What this task involves:
Before copying, set aside the pictures; then restate exactly the lines from the one with "This screenshot has" through the last line of the records.

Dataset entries
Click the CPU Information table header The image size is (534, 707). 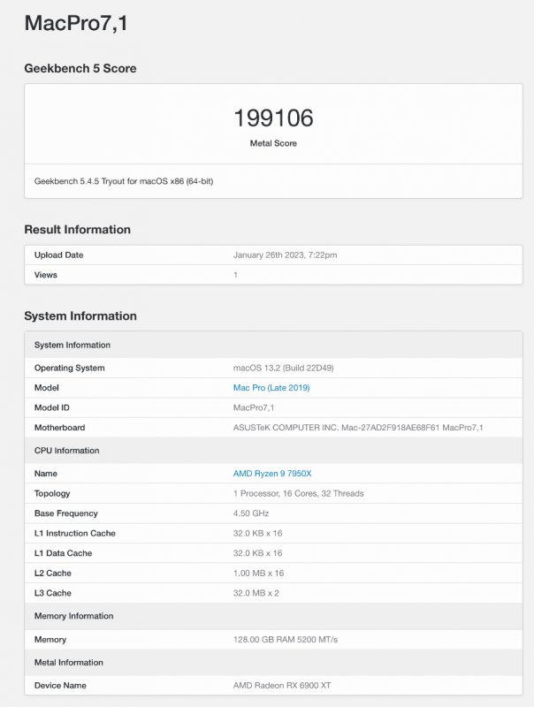[x=67, y=451]
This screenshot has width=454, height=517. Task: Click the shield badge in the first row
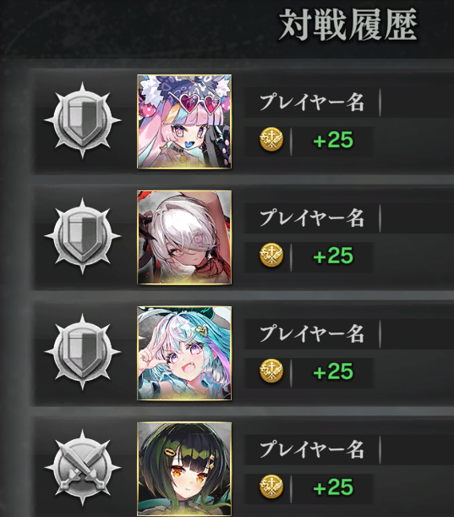(83, 120)
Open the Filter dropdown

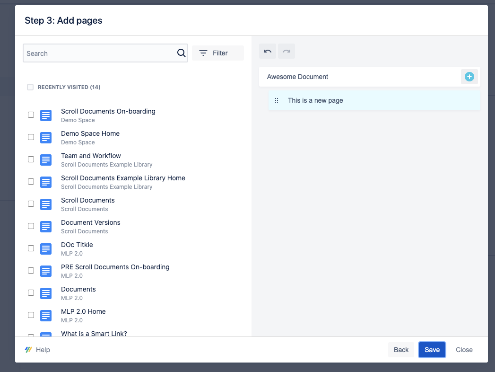[x=218, y=53]
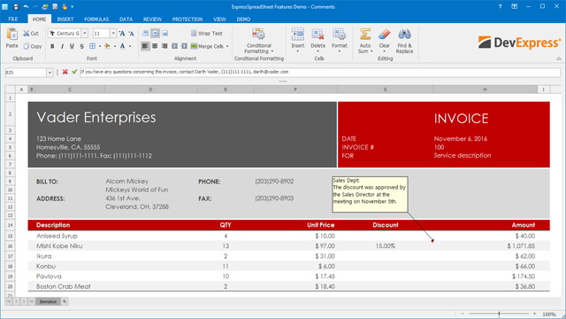Open Find & Replace binoculars icon
Image resolution: width=566 pixels, height=319 pixels.
click(x=404, y=35)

Solution for this exercise:
This screenshot has width=454, height=517. Task: Click the shield badge in the first row
(83, 120)
Open the Filter dropdown

[x=218, y=53]
Open Find & Replace binoculars icon
Image resolution: width=566 pixels, height=319 pixels.
click(x=404, y=35)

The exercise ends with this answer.